*** Opening TEXT PASSAGE ***

But there is a second, and arguably more fundamental, issue. When the pandemic began, our discussions about the future of work were not driven by a desire to merely increase productivity or to optimise individual convenience. Instead, the focus was on restoring a sense of meaning to our working lives. We talked about redesigning organisations not just to make work easier, but to make life itself better. And crucially, the deeper question of what makes work meaningful—and what constitutes a good life—cannot be answered by statistics alone.
Against this backdrop, another reality becomes significant, as Lynda notes: a large number of people never returned to the workforce. In Japan, some factories are still empty. In the UK, many older workers—those aged 55 and over—simply did not come back. Research highlights three main reasons: some became ill, some are now caring for others, but many simply realised they did not enjoy their work and saw no reason to return. The recent debates about conscious and quiet quitting echo this last point: work is not just a paycheck. If all we take from the pandemic is a debate over whether adding some homeworking allows us to keep work fundamentally the same—just a little cheaper and more resilient—we will have missed the point entirely.
This is why the whole idea of “hybrid work” risks sending us in the wrong direction. The challenge isn’t about cross-breeding new variants of work from existing templates, but about intentionally redesigning work in every company so it can reach its full potential. By definition, there can never be a single universal template—because we, and our organisations, are all fundamentally unique.
For example, many young people and new joiners may actually prefer to be in the office; few will enjoy sitting by themselves in a tiny flat, spending the day moving from one Zoom call to another. Middle managers, on the other hand, often have larger homes, family responsibilities, and decades of relational capital to draw on—making home working especially appealing for them. Senior executives are usually keen to be in the office building, if only to see what’s happening on the ground.
Alas, beyond individual preferences, which might evolve quickly throughout time (homeworking might initially be cool, but quickly turn out to be very lonely), there is also the question of what “objectively” makes work good. How can we best develop ourselves and others? How do we individually and collectively learn and grow? We must never cease to intentionally revisit the question of how work can help to attain the highest potential of everyone involved.

*** Closing TEXT PASSAGE ***
*** Opening EXTRACTED INFORMATION ***

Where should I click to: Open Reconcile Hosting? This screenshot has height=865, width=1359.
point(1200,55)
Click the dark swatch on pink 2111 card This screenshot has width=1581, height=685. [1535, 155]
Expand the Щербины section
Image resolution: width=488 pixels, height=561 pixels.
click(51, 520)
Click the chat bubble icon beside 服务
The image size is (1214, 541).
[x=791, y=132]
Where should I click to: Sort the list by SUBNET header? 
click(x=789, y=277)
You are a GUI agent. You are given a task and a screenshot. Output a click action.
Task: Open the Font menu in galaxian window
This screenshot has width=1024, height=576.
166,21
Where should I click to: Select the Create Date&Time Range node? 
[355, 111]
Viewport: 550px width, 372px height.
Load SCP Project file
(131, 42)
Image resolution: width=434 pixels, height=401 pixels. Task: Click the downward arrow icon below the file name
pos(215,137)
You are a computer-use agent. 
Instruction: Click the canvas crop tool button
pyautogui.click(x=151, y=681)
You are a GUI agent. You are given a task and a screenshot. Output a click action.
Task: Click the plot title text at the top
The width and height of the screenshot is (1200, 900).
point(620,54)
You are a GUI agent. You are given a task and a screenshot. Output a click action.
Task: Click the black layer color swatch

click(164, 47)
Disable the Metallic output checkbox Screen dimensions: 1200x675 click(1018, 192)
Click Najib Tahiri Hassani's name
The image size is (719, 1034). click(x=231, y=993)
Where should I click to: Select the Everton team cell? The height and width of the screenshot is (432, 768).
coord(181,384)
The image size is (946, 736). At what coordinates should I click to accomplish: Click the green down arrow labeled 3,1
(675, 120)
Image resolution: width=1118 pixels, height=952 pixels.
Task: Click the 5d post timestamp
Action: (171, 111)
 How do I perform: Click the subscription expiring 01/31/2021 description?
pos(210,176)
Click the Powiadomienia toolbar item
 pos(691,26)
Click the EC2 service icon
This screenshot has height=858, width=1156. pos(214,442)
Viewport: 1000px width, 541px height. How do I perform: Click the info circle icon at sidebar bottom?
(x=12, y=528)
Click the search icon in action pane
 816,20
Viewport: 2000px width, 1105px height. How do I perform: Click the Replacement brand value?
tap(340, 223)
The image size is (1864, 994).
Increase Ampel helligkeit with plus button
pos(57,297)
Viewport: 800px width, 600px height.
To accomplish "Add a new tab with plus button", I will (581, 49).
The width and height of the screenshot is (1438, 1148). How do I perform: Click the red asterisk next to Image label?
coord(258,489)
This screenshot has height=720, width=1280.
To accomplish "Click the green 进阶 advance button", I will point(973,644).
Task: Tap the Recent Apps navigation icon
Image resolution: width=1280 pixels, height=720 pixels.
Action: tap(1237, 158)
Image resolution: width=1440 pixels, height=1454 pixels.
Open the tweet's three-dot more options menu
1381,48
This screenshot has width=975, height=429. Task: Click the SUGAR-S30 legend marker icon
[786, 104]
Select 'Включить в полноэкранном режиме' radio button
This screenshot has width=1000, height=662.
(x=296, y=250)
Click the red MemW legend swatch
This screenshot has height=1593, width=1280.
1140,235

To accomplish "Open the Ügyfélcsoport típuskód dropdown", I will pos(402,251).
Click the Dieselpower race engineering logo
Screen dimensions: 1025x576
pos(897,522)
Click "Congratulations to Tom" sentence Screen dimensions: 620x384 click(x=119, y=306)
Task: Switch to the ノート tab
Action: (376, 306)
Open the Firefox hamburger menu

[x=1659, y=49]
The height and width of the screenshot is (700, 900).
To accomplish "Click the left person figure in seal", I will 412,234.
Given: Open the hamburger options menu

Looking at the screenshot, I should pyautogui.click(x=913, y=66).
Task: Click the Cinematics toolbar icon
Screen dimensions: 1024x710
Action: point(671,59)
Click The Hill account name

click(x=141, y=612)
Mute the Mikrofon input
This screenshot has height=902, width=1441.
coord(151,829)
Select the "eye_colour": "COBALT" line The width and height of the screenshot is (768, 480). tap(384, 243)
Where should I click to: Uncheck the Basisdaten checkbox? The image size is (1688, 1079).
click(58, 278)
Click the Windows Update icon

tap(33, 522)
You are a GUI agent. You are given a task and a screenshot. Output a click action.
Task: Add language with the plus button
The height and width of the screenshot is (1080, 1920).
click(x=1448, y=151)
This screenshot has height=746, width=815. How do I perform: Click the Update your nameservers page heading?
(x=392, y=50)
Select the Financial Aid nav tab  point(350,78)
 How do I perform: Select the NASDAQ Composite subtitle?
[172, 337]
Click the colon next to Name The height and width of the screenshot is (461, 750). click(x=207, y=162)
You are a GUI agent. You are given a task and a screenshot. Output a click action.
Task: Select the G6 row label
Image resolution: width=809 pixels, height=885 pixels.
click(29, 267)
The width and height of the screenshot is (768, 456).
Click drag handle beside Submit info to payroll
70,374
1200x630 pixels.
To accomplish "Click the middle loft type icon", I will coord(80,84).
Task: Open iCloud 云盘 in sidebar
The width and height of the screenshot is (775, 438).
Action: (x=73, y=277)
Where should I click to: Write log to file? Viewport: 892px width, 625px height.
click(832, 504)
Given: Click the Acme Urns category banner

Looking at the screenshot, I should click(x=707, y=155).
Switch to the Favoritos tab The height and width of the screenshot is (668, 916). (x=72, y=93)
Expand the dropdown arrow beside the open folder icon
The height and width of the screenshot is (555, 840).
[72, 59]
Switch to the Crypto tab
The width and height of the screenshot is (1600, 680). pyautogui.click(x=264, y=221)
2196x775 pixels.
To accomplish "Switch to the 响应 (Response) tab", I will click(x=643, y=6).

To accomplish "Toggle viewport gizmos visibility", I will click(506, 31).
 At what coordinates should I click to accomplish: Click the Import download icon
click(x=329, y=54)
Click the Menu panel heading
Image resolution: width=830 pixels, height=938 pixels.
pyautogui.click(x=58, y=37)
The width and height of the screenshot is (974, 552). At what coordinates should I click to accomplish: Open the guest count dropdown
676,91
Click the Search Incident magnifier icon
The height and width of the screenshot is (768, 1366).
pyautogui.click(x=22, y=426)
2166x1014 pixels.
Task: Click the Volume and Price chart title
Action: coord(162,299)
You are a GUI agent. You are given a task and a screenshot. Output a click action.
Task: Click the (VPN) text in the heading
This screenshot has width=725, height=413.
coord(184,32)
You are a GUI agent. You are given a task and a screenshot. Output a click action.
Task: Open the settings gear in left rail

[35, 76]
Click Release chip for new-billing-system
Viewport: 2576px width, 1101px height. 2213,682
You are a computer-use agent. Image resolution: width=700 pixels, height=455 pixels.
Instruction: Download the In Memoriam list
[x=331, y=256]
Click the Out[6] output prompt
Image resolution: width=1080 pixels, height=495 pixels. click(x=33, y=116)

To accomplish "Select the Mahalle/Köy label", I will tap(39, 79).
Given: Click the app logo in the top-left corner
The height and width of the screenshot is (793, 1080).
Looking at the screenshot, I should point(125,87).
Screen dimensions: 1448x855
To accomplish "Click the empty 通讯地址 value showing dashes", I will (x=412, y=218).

*** Closing EXTRACTED INFORMATION ***

**EXERCISE REQUIREMENTS**
Continue the passage about the future of work after the pandemic, starting right after its last sentence.

**RESULT OF THIS EXERCISE**
This, in a nutshell, is the real challenge of business transformation. Good leaders must constantly and intentionally reconnect with the true essence of work, balancing the drive for productivity with the needs of individuals, the well-being of the community, and the demands of the collective good. Work itself must be redesigned wisely and flexibly—navigating the tensions between autonomy and control, fragmentation and integration, craft and purpose. One size simply cannot fit all, neither within a single company nor across different organisations.
That’s why it’s misguided to condemn Company A for asking people to return to the office, or to celebrate Company B for making remote work permanent. Whatever the so-called “objective” observers in lab coats may claim, we are not plants or animals to be cross-bred for higher output, and there are no scientific recipes for answering normative questions about good work. There is no guarantee that anyone’s work is better simply because we’re doing the same old job, only three days a week from home.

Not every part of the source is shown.